Advantages of the whitebox appliance model

Recently I saw the following tweet from a well-known VMware blogger


And had flashbacks to some nightmares I had back while working at Cisco.  At Cisco we commonly had to build custom ISOs to handle a variety of custom drivers (Nexus 1000v VEM, VIC drivers for Eth/FC, VM-FEX driver, etc).  If you didn't do this right you were SOL, and if you did choose "ignore compatibility warnings" to upgrade anyway, then you were likely going to have to reinstall.  Looking at the official guide to creating a custom ISO, you've got a lot of steps to get right and won't know if you were successful until you try to install.

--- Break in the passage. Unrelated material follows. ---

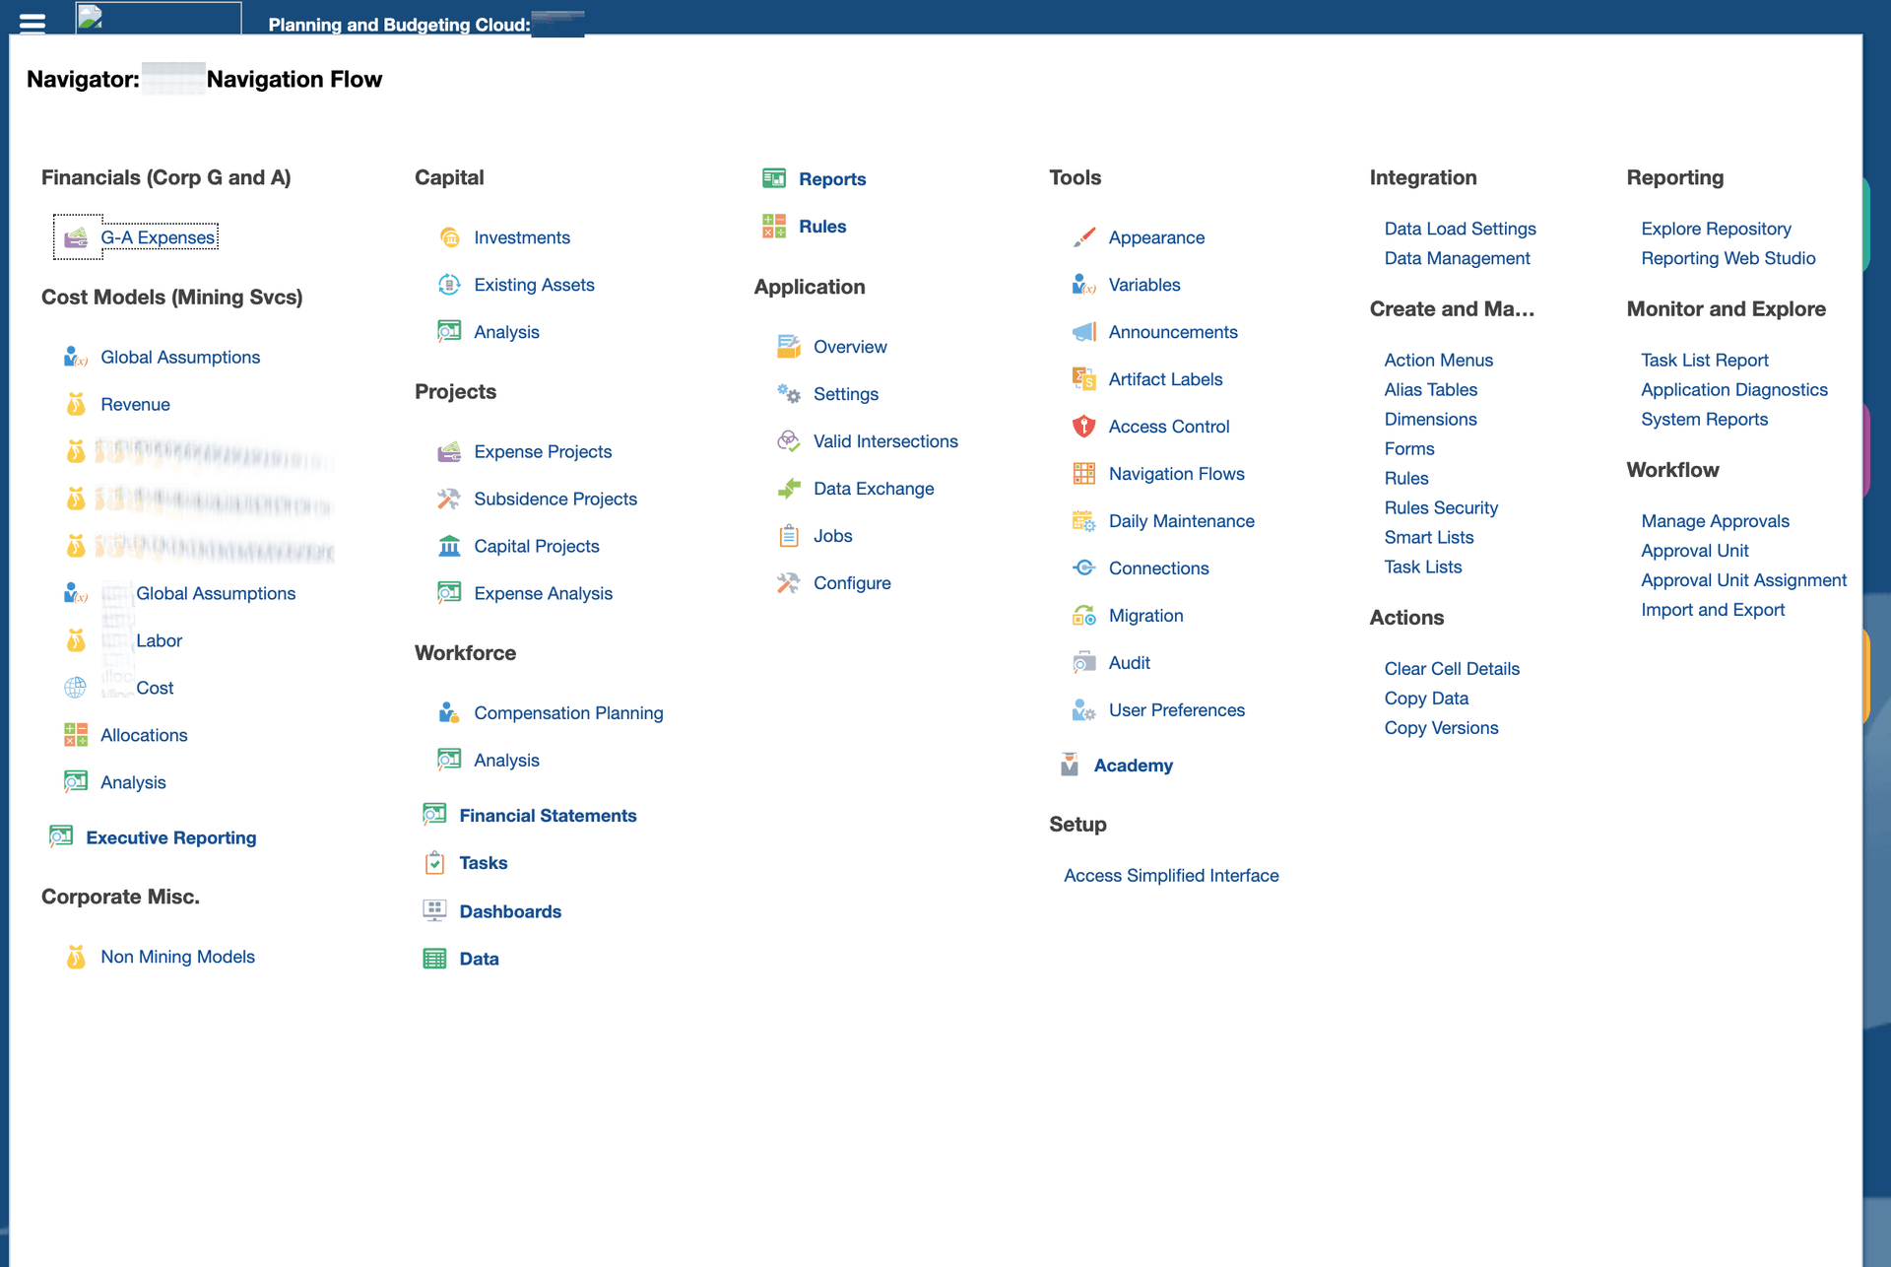
Task: Open Reporting Web Studio
Action: click(1728, 258)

First a little background. This check is looking for drivers that won't work after an upgrade.  Many drivers and VIBs are only supported with a particular release of ESXi.  For example, a Network Driver VIB might only support ESXi 5.5.  When you are doing a host upgrade (such as to 6.0) the bundle you are upgrading with needs to have a 6.0 version of this VIB, otherwise the compatibility check will fail.

So what if you ignore this warning?  The host will upgrade, but then force-load the 5.5 VIB.  ESXi can't just pull out the VIB as there could be other things that rely on it.  When it does this force-load the driver could fail to properly load and place the host into a limbo state.  You can't install the 6.0 VIB because there's already a VIB with the same name loaded and you can't uninstall the VIB because it never properly loaded, leaving you with a useless host.  Now you've got to reinstall ESXi or mess around with the recovery shell, turning an upgrade into a recovery operation.

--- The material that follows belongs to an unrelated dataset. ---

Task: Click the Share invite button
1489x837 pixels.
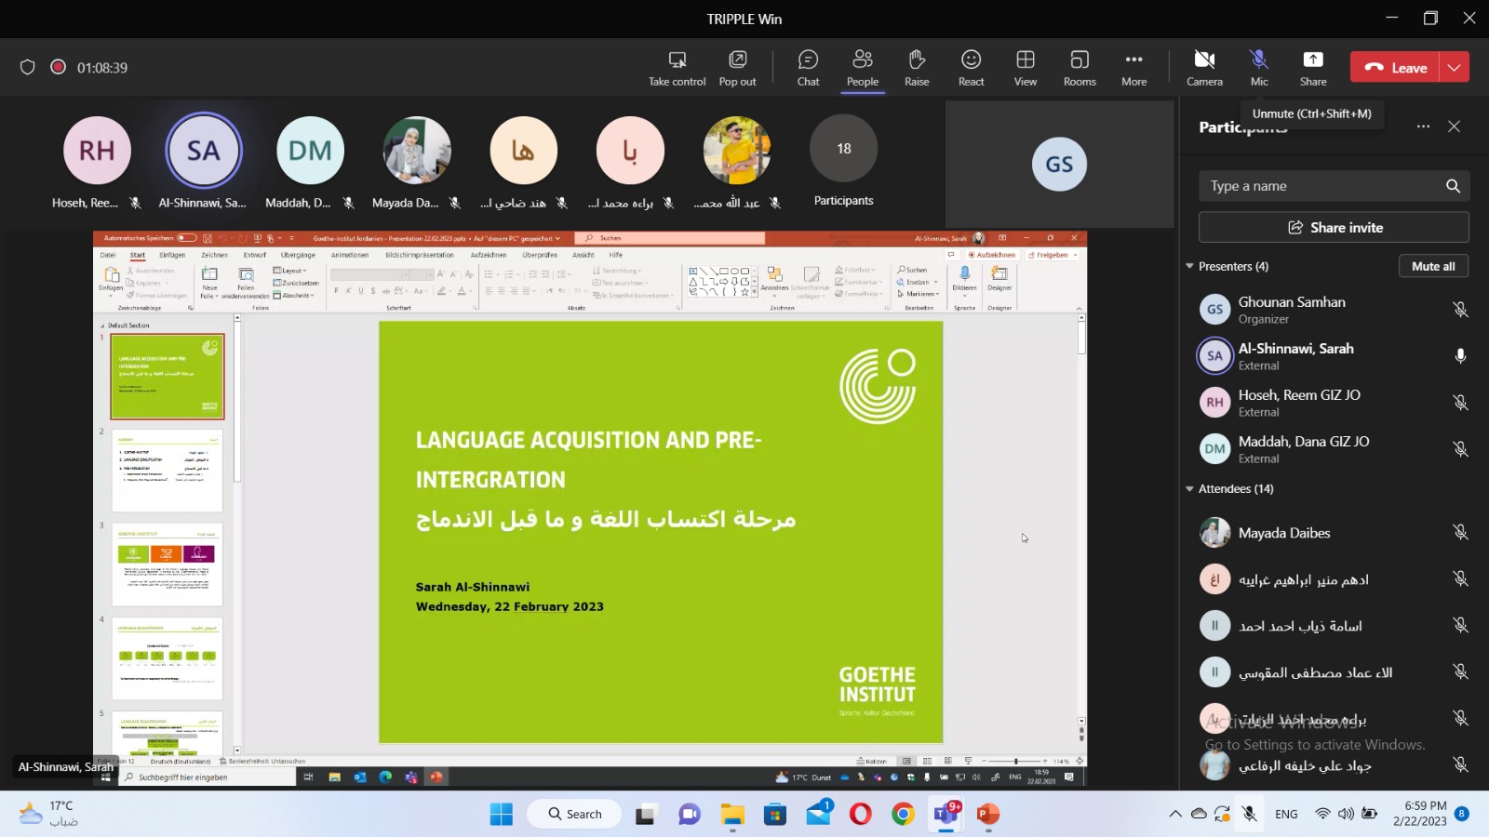Action: click(1334, 227)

So what does this have to do with a whitebox appliance model?  Because Nutanix uses well-known commodity hardware the drivers are included in ESXi by default - there's no special card or special NIC we need to make a custom ISO for.  With our configure-to-order model we maintain a small list of appliances that can be fully customized for any need, making it easy for our QA to test every combination.  Once QA has finished testing we release a .json file that can be used to upgrade with our one-click hypervisor upgrade.  The guarantees that the bundle you use is the exact same they used and tested - no messing with custom ISOs or driver incompatibilities.  NCC before ensures that the system is ready to upgrade, and after ensures that everything is up to date and that there are no mis-configurations.

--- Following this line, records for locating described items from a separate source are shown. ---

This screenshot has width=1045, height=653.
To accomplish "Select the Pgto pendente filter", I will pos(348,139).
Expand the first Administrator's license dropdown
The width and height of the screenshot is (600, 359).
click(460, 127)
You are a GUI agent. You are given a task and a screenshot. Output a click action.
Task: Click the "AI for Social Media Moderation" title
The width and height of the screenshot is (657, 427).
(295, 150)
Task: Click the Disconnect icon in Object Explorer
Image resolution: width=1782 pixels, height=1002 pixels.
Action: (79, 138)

All of this works in the background towards one goal - you can click a single button in Prism and have your hosts upgrade their hypervisor with complete confidence that your production cluster with will upgrade successfully without any additional intervention or affecting your business critical workloads.  All this work behind the scenes makes this one button very powerful indeed.

My ProTip of the day: Use Nutanix One-Click upgrades!  Just one more way Nutanix is making the infrastructure invisible.